男が二人で肩を組んで歩いていても、誰も気に止める様子はない。
たまに、こういうの見るもんね。
珍しい光景じゃない。
だけど、これをもしも河野さんや…雅治さんに見られたとしたら…
そう思うと、俺は落ち着かなかった。
「あのっ、酔ってますか?」
失礼とは思いつつ、聞いてしまう。
「うーん。酔ってるかと聞かれれば、酔ってるかも。…実はさぁ、さっき、佐藤くんと河野が仲良く話しして、目配せしたりしてるのを見て…ヤケ酒じゃないけど、ちょっとお酒を煽っちゃった」
そう言って、エヘヘと笑った。
ええっ?二宮課長さんをこうしてしまったのは、俺のせい?
いやいやいや…
とんだとばっちり。
「僕と河野さんは、本当になんでもないですから!信じてください!」
「うーん。…うん。信じてない訳じゃないんだけどね。なんでだろう。って言うか俺、完全に佐藤くんに甘えてるんだわ」
不意に、二宮課長さんが、人通りの少ない薄明かりの路地に曲がる。
「前行ったラーメン屋。こっちが近道なんだ〜」
「あ、はい。…あ、あの、逃げたりしませんから。そろそろ離してくれませんか?」
「あー、ごめん」
ダメ元でそうお願いしてみると、あっさりと肩を引き寄せていた腕を外してくれた。
よ、よかった…
身体が離れて、ひとまずホッとする。
前行ったラーメン屋か…
そう思いながら、河野さんの「二人で飲みに行かないこと」という忠告が頭をグルグル回りだした。
でも、あの時も何もなかったし…本当に変なことをされる訳がない、と思いながら二宮課長について行く。

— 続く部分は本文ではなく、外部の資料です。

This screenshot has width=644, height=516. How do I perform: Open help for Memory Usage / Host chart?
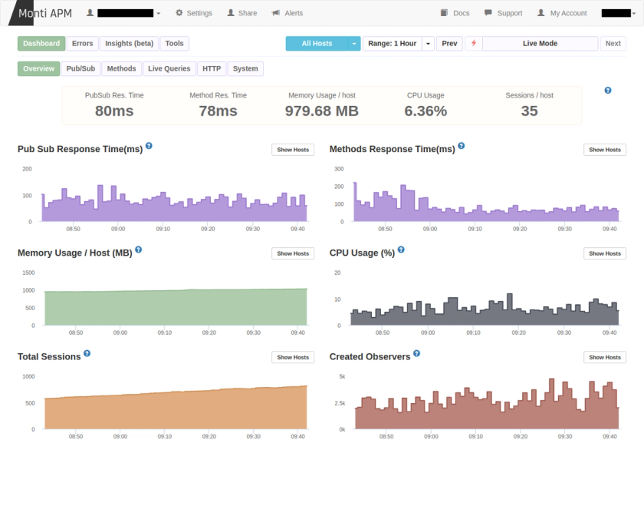pos(139,249)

「ねぇ…どうしたら、あんな風に河野と仲良くなれるの?」
人気の少ないその路地で、さらに歩調を緩めた彼がそう言った。
「河野が佐藤くんと仲が良いのは…河野は知ってるからかな?佐藤くんが男が好きだからって」
「えっ?」
突然、そんな事を言われて戸惑う。
「そう思わないと、やってられないんだ。佐藤くんと、河野が仲が良いのは、佐藤くんが男が好きだからだって…。だから、河野は女友達みたいに、接してるんだ、って…。佐藤くんも、他に好きな人がいるから、河野には興味ないって…」
二宮課長さんの歩調がどんどんゆっくりになる。
「ごめん。俺…本当に女々しくて…ごめん」
そしてとうとう、立ち止まった。